* WORK TO COMPLETE:
Go to the line below that contains "Open Search from the bottom navigation". From there to the end of the records, reproduce each line exactly, except the pictures.

Pixel coordinate grounding data
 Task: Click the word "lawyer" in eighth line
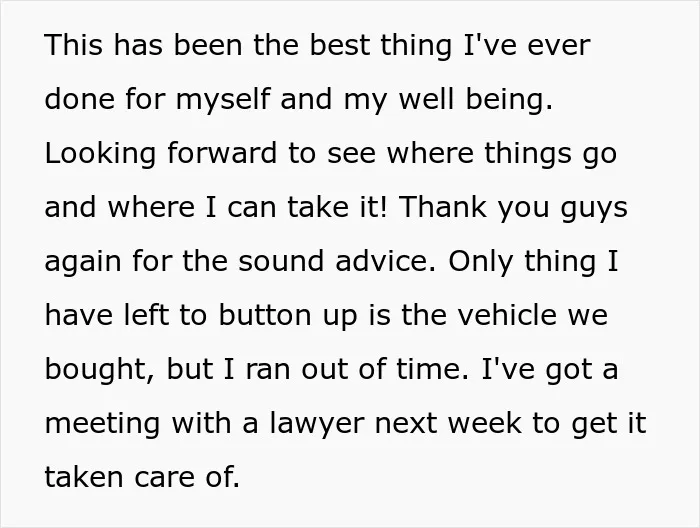317,424
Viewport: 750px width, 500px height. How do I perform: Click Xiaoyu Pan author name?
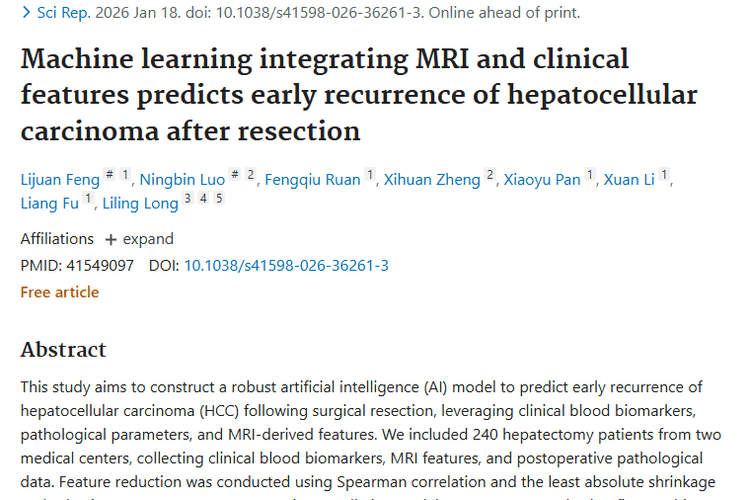click(541, 180)
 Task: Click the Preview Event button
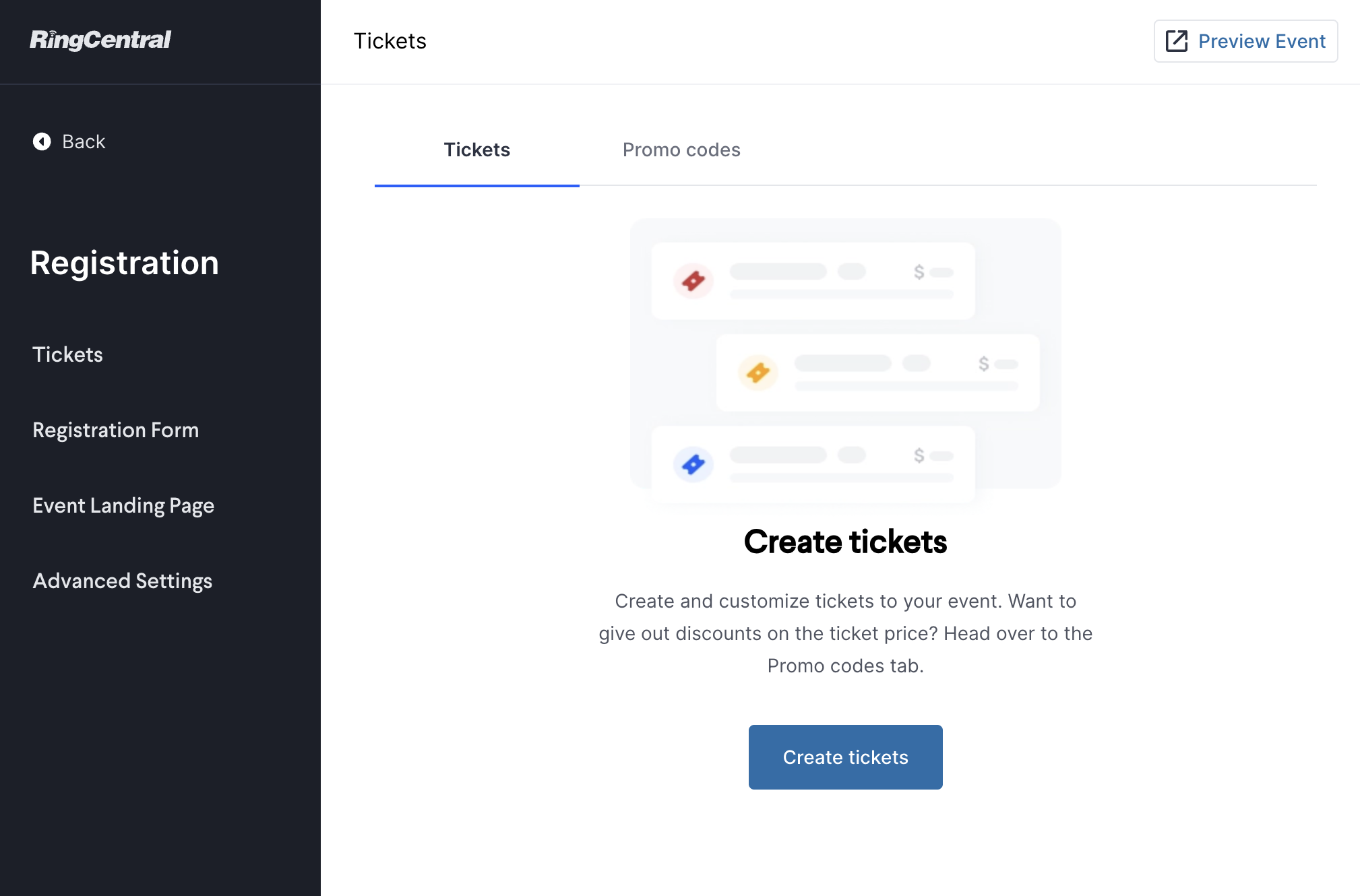click(x=1245, y=41)
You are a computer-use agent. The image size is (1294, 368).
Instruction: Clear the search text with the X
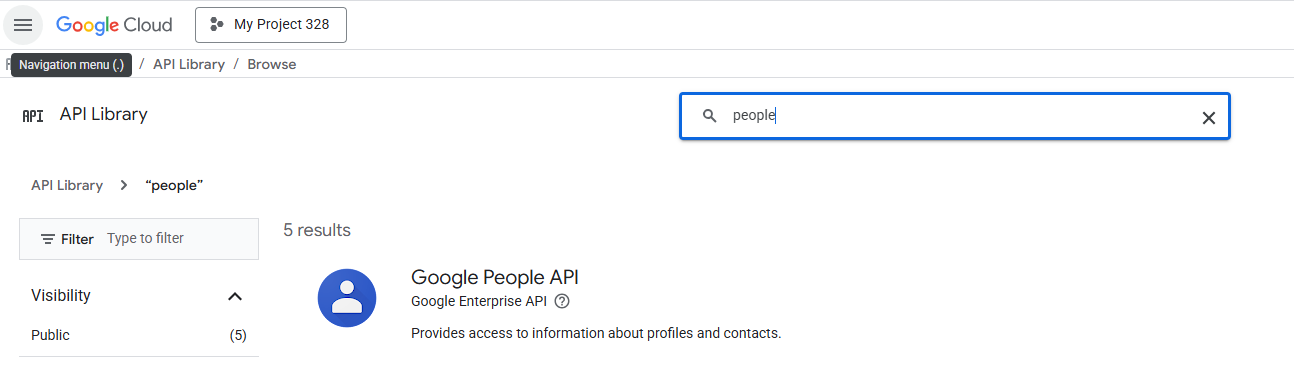coord(1208,117)
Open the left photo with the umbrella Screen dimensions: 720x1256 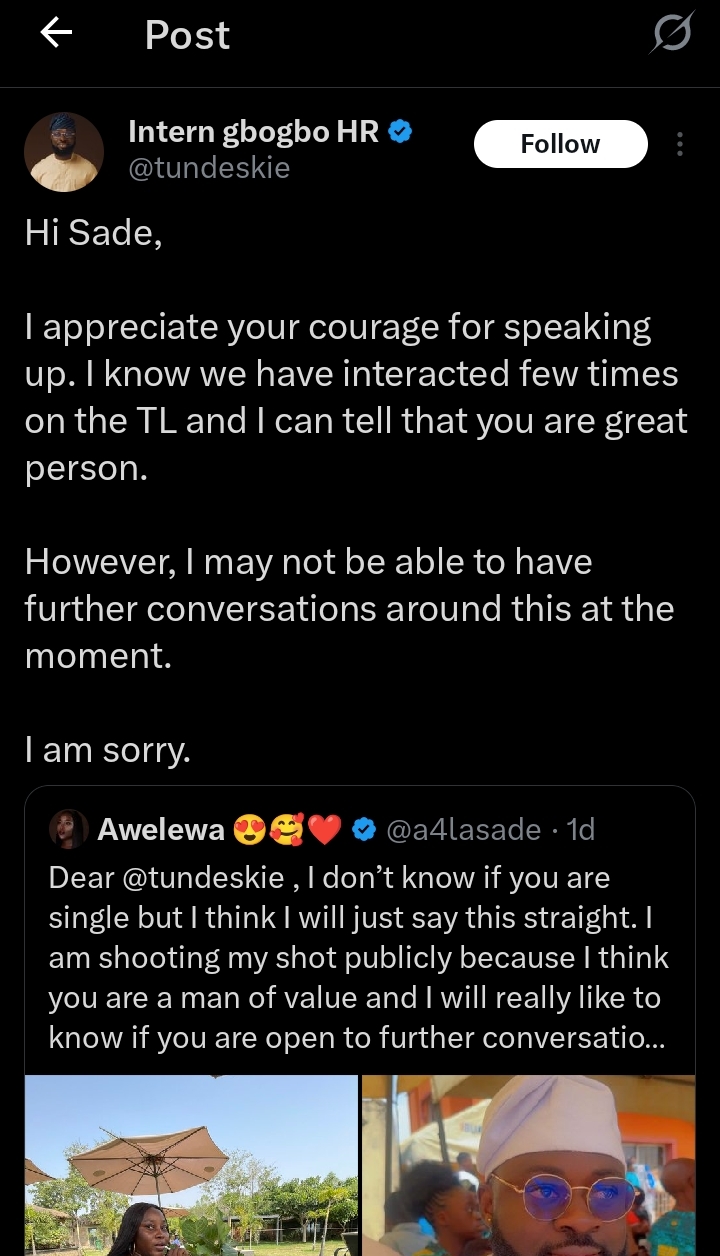(191, 1165)
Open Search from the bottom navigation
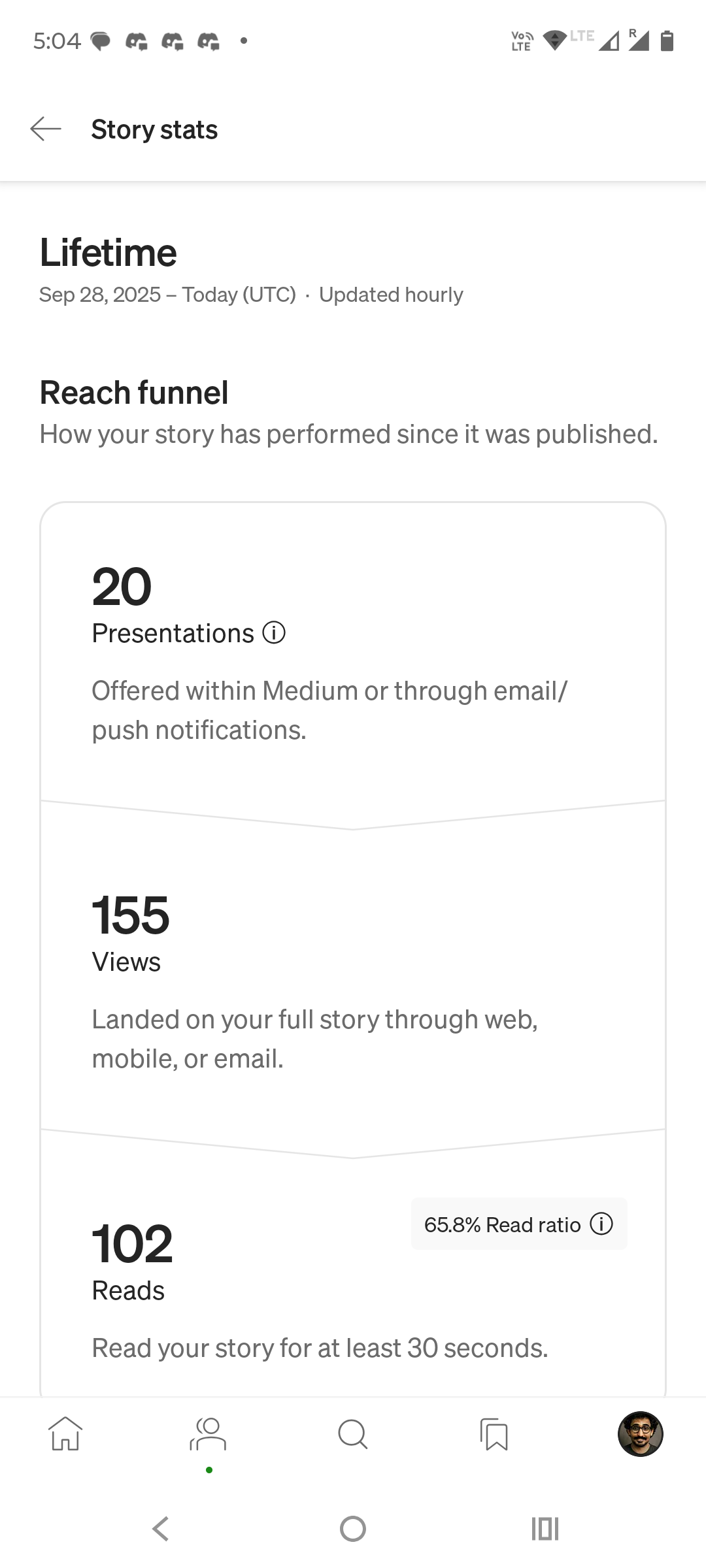This screenshot has width=706, height=1568. 353,1433
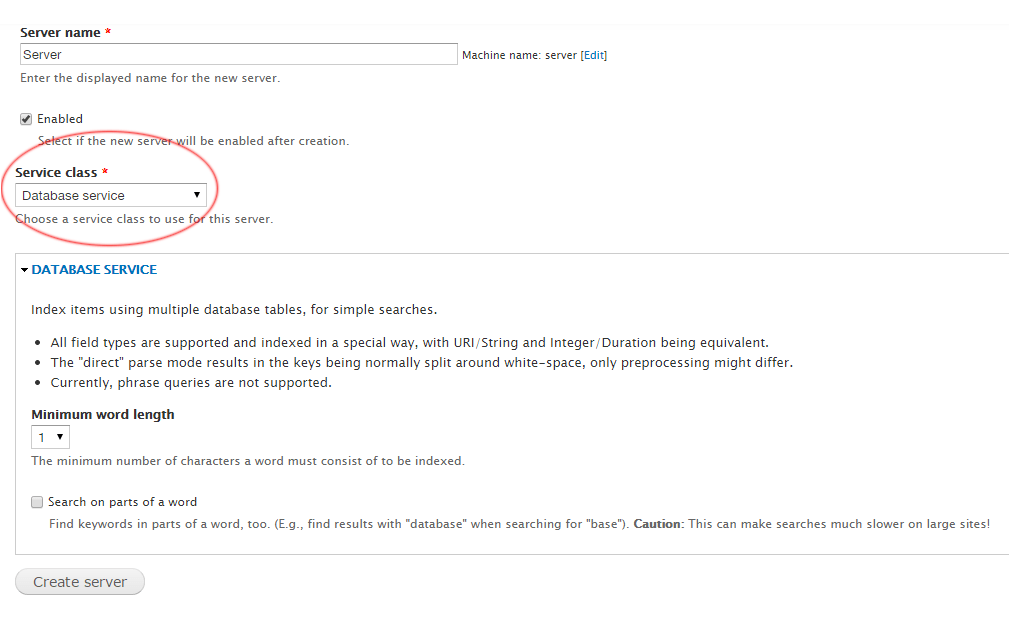1009x617 pixels.
Task: Click the Service class dropdown arrow
Action: click(x=197, y=195)
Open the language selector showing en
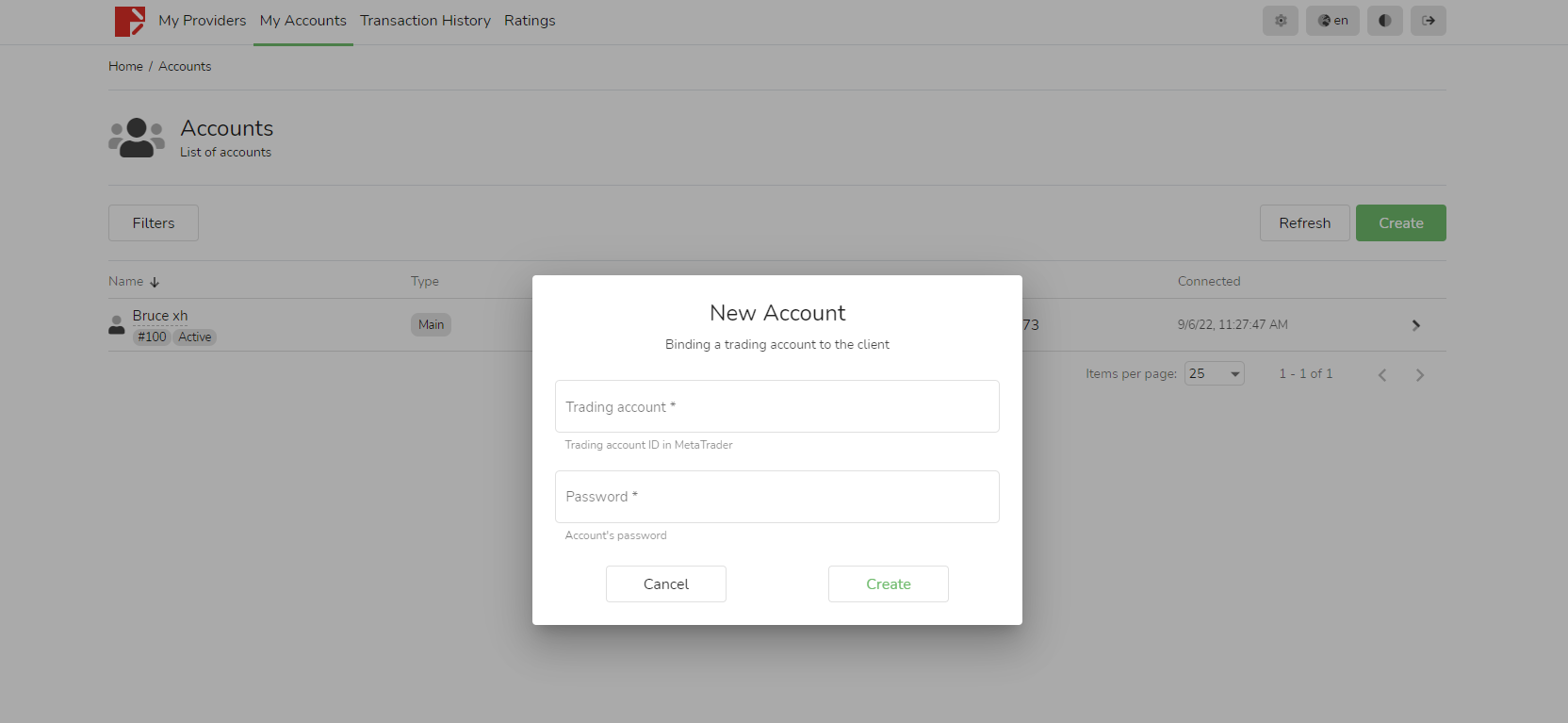 tap(1332, 21)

* OUTPUT:
Open Search from the bottom navigation
This screenshot has width=706, height=1568. 353,1433
1009x617 pixels.
Task: Click the Service class dropdown arrow
Action: click(x=197, y=195)
Open the language selector showing en
 tap(1332, 21)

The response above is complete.